* The task *
Print each record below word for word.

* Source data *
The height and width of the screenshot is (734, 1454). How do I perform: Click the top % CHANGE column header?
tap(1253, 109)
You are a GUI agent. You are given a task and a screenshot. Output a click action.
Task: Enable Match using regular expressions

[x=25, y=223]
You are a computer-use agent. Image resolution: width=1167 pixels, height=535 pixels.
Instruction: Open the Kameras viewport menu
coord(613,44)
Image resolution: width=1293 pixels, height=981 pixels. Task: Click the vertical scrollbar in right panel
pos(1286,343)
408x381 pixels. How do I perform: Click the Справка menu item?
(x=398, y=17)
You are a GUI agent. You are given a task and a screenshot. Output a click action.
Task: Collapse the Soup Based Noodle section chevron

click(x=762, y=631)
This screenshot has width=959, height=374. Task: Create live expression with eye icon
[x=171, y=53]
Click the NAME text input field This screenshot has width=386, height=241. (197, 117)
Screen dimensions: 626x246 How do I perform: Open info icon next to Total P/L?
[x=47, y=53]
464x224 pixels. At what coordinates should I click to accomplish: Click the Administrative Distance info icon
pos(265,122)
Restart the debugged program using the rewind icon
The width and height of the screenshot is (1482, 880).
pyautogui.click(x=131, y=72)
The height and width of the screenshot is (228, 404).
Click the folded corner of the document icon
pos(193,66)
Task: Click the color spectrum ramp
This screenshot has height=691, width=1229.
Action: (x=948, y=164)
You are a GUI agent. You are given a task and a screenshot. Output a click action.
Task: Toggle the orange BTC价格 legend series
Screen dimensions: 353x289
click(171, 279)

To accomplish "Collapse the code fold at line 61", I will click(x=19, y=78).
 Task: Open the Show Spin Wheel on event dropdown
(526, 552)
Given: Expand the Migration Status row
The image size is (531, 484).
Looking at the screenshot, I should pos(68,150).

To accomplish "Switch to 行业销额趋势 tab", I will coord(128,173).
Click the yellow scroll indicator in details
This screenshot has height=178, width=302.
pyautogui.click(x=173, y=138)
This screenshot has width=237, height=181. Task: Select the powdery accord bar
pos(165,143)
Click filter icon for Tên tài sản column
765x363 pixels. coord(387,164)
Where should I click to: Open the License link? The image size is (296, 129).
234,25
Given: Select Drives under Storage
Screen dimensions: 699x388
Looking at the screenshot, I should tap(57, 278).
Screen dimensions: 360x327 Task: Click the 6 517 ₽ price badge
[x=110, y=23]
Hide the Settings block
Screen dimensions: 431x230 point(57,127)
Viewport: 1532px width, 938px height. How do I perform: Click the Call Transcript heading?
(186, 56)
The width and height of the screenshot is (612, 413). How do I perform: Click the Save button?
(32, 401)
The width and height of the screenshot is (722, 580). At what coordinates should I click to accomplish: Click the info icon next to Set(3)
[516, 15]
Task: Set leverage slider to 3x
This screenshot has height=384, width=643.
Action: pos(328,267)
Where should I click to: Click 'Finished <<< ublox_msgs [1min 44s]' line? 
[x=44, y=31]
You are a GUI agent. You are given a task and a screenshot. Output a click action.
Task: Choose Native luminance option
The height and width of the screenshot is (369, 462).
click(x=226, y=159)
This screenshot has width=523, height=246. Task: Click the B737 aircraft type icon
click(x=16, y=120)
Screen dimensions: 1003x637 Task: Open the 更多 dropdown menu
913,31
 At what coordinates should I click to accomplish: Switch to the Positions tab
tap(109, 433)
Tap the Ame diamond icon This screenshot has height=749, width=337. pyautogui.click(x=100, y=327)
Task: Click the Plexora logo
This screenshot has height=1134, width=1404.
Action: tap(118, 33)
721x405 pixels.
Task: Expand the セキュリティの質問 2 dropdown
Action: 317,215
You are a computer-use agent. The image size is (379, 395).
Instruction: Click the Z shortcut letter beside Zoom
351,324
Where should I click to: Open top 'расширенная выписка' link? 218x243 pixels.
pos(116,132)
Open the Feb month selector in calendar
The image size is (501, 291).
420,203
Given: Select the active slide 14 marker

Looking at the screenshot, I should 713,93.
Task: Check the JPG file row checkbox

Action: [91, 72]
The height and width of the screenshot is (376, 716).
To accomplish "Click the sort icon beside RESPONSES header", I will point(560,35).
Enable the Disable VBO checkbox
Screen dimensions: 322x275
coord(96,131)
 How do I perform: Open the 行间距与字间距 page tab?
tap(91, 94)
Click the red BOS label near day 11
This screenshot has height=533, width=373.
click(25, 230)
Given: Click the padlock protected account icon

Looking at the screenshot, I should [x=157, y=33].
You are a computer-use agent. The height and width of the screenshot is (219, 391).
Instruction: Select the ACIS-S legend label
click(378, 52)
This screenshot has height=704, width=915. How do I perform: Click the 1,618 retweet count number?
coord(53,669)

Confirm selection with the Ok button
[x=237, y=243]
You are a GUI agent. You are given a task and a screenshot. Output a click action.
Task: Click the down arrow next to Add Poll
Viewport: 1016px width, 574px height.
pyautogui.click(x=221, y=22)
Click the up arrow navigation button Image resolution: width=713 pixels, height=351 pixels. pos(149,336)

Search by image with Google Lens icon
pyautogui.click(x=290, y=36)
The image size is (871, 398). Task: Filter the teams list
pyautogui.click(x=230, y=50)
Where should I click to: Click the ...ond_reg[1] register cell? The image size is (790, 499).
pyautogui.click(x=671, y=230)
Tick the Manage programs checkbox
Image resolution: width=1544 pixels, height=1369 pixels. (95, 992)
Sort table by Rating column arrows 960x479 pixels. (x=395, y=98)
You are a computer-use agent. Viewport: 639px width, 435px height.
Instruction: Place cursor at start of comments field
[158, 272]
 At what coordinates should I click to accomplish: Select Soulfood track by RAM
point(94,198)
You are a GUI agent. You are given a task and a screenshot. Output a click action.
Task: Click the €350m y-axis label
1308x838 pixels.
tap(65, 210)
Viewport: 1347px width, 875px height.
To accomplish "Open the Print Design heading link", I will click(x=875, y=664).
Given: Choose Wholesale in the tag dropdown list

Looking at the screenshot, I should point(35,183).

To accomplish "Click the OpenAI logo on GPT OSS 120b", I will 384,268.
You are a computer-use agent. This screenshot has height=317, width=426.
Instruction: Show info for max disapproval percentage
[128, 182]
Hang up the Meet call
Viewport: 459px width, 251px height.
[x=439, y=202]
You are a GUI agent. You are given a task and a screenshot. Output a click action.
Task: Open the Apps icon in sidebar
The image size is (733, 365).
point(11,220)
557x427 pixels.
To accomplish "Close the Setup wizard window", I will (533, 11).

* Result for this task *
The height and width of the screenshot is (734, 1454). How do I perform: Click the top % CHANGE column header?
tap(1253, 109)
You are a GUI agent. You are given a task and a screenshot. Output a click action.
Task: Enable Match using regular expressions

[x=25, y=223]
You are a computer-use agent. Image resolution: width=1167 pixels, height=535 pixels.
Instruction: Open the Kameras viewport menu
coord(613,44)
Image resolution: width=1293 pixels, height=981 pixels. Task: Click the vertical scrollbar in right panel
pos(1286,343)
408x381 pixels. How do I perform: Click the Справка menu item?
(x=398, y=17)
You are a GUI agent. You are given a task and a screenshot. Output a click action.
Task: Collapse the Soup Based Noodle section chevron

click(x=762, y=631)
This screenshot has width=959, height=374. Task: Create live expression with eye icon
[x=171, y=53]
Click the NAME text input field This screenshot has width=386, height=241. (197, 117)
Screen dimensions: 626x246 How do I perform: Open info icon next to Total P/L?
[x=47, y=53]
464x224 pixels. At what coordinates should I click to accomplish: Click the Administrative Distance info icon
pos(265,122)
Restart the debugged program using the rewind icon
The width and height of the screenshot is (1482, 880).
pyautogui.click(x=131, y=72)
The height and width of the screenshot is (228, 404).
Click the folded corner of the document icon
pos(193,66)
Task: Click the color spectrum ramp
This screenshot has height=691, width=1229.
Action: (x=948, y=164)
You are a GUI agent. You are given a task and a screenshot. Output a click action.
Task: Toggle the orange BTC价格 legend series
Screen dimensions: 353x289
click(171, 279)

To accomplish "Collapse the code fold at line 61", I will click(x=19, y=78).
 Task: Open the Show Spin Wheel on event dropdown
(526, 552)
Given: Expand the Migration Status row
The image size is (531, 484).
Looking at the screenshot, I should pos(68,150).

To accomplish "Switch to 行业销额趋势 tab", I will coord(128,173).
Click the yellow scroll indicator in details
This screenshot has height=178, width=302.
pyautogui.click(x=173, y=138)
This screenshot has width=237, height=181. Task: Select the powdery accord bar
pos(165,143)
Click filter icon for Tên tài sản column
765x363 pixels. coord(387,164)
Where should I click to: Open the License link? The image size is (296, 129).
234,25
Given: Select Drives under Storage
Screen dimensions: 699x388
Looking at the screenshot, I should tap(57, 278).
Screen dimensions: 360x327 Task: Click the 6 517 ₽ price badge
[x=110, y=23]
Hide the Settings block
Screen dimensions: 431x230 point(57,127)
Viewport: 1532px width, 938px height. How do I perform: Click the Call Transcript heading?
(186, 56)
The width and height of the screenshot is (612, 413). How do I perform: Click the Save button?
(32, 401)
The width and height of the screenshot is (722, 580). At what coordinates should I click to accomplish: Click the info icon next to Set(3)
[516, 15]
Task: Set leverage slider to 3x
This screenshot has height=384, width=643.
Action: pos(328,267)
Where should I click to: Click 'Finished <<< ublox_msgs [1min 44s]' line? 
[x=44, y=31]
You are a GUI agent. You are given a task and a screenshot. Output a click action.
Task: Choose Native luminance option
The height and width of the screenshot is (369, 462).
click(x=226, y=159)
This screenshot has width=523, height=246. Task: Click the B737 aircraft type icon
click(x=16, y=120)
Screen dimensions: 1003x637 Task: Open the 更多 dropdown menu
913,31
 At what coordinates should I click to accomplish: Switch to the Positions tab
tap(109, 433)
Tap the Ame diamond icon This screenshot has height=749, width=337. pyautogui.click(x=100, y=327)
Task: Click the Plexora logo
This screenshot has height=1134, width=1404.
Action: tap(118, 33)
721x405 pixels.
Task: Expand the セキュリティの質問 2 dropdown
Action: 317,215
You are a computer-use agent. The image size is (379, 395).
Instruction: Click the Z shortcut letter beside Zoom
351,324
Where should I click to: Open top 'расширенная выписка' link? 218x243 pixels.
pos(116,132)
Open the Feb month selector in calendar
The image size is (501, 291).
420,203
Given: Select the active slide 14 marker

Looking at the screenshot, I should 713,93.
Task: Check the JPG file row checkbox

Action: [91, 72]
The height and width of the screenshot is (376, 716).
To accomplish "Click the sort icon beside RESPONSES header", I will point(560,35).
Enable the Disable VBO checkbox
Screen dimensions: 322x275
coord(96,131)
 How do I perform: Open the 行间距与字间距 page tab?
tap(91, 94)
Click the red BOS label near day 11
This screenshot has height=533, width=373.
click(25, 230)
Given: Click the padlock protected account icon

Looking at the screenshot, I should [x=157, y=33].
You are a computer-use agent. The height and width of the screenshot is (219, 391).
Instruction: Select the ACIS-S legend label
click(378, 52)
This screenshot has height=704, width=915. How do I perform: Click the 1,618 retweet count number?
coord(53,669)

Confirm selection with the Ok button
[x=237, y=243]
You are a GUI agent. You are given a task and a screenshot. Output a click action.
Task: Click the down arrow next to Add Poll
Viewport: 1016px width, 574px height.
pyautogui.click(x=221, y=22)
Click the up arrow navigation button Image resolution: width=713 pixels, height=351 pixels. pos(149,336)

Search by image with Google Lens icon
pyautogui.click(x=290, y=36)
The image size is (871, 398). Task: Filter the teams list
pyautogui.click(x=230, y=50)
Where should I click to: Click the ...ond_reg[1] register cell? The image size is (790, 499).
pyautogui.click(x=671, y=230)
Tick the Manage programs checkbox
Image resolution: width=1544 pixels, height=1369 pixels. (95, 992)
Sort table by Rating column arrows 960x479 pixels. (x=395, y=98)
You are a computer-use agent. Viewport: 639px width, 435px height.
Instruction: Place cursor at start of comments field
[158, 272]
 At what coordinates should I click to accomplish: Select Soulfood track by RAM
point(94,198)
You are a GUI agent. You are given a task and a screenshot. Output a click action.
Task: Click the €350m y-axis label
1308x838 pixels.
tap(65, 210)
Viewport: 1347px width, 875px height.
To accomplish "Open the Print Design heading link", I will click(x=875, y=664).
Given: Choose Wholesale in the tag dropdown list

Looking at the screenshot, I should point(35,183).

To accomplish "Click the OpenAI logo on GPT OSS 120b", I will 384,268.
You are a computer-use agent. This screenshot has height=317, width=426.
Instruction: Show info for max disapproval percentage
[128, 182]
Hang up the Meet call
Viewport: 459px width, 251px height.
[x=439, y=202]
You are a GUI agent. You are given a task and a screenshot. Output a click action.
Task: Open the Apps icon in sidebar
The image size is (733, 365).
point(11,220)
557x427 pixels.
To accomplish "Close the Setup wizard window", I will (533, 11).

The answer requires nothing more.